Instructions for the task
Transcribe the lines below without any change, beginning with the first line and ending with the line that contains "[x=673, y=155]". Include both of these lines.

..........

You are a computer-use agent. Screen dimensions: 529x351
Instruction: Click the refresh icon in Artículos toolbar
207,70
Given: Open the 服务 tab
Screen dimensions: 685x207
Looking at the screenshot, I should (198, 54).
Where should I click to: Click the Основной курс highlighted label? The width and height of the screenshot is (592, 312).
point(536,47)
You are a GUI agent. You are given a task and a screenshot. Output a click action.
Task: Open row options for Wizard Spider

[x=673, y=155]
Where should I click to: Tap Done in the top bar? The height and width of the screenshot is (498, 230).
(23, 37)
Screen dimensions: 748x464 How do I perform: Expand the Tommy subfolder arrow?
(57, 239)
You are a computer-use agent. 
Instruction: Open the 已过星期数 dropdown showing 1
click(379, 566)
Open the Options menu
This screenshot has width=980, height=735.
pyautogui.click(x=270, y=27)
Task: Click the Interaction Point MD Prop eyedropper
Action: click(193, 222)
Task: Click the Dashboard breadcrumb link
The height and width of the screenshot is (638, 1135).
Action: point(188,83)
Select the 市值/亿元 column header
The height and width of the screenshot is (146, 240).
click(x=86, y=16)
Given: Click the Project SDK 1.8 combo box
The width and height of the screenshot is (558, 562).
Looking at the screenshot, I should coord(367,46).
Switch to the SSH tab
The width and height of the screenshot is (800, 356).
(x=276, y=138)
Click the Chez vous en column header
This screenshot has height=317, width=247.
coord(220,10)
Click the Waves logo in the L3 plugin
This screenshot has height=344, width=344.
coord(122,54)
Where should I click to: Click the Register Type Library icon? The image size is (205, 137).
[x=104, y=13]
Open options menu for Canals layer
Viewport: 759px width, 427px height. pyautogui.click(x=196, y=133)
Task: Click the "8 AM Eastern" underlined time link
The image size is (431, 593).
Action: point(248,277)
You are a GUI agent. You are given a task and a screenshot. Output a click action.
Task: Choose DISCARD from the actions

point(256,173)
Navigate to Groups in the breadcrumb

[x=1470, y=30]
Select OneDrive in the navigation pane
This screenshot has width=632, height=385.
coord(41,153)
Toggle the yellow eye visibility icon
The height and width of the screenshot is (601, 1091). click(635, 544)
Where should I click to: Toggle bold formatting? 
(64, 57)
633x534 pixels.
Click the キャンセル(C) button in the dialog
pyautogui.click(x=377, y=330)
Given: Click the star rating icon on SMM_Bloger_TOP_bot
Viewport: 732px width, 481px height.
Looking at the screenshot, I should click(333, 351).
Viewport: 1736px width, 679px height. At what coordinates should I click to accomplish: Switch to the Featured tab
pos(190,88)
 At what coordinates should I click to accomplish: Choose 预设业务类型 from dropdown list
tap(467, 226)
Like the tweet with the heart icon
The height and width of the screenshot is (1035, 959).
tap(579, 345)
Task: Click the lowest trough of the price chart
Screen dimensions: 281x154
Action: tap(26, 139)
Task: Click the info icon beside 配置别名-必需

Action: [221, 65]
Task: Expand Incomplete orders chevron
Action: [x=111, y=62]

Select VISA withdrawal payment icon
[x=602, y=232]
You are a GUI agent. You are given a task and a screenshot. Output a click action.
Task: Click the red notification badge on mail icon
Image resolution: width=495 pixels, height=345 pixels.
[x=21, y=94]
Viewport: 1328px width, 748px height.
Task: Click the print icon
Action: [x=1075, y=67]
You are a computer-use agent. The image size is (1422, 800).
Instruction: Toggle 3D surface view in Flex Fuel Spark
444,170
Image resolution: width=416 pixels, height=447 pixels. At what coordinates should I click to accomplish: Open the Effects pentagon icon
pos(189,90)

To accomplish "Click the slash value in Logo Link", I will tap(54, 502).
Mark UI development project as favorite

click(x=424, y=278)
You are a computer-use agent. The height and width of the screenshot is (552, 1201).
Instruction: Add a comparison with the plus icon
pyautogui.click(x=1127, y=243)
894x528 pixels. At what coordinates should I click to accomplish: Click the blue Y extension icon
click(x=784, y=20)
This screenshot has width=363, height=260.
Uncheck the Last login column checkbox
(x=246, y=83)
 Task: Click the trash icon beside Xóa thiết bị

..........

Exercise response
You are a computer-use agent. Screen dimensions: 529x351
Instruction: Click the refresh icon in Artículos toolbar
207,70
Given: Open the 服务 tab
Screen dimensions: 685x207
Looking at the screenshot, I should (198, 54).
Where should I click to: Click the Основной курс highlighted label? The width and height of the screenshot is (592, 312).
point(536,47)
You are a GUI agent. You are given a task and a screenshot. Output a click action.
Task: Open row options for Wizard Spider

[x=673, y=155]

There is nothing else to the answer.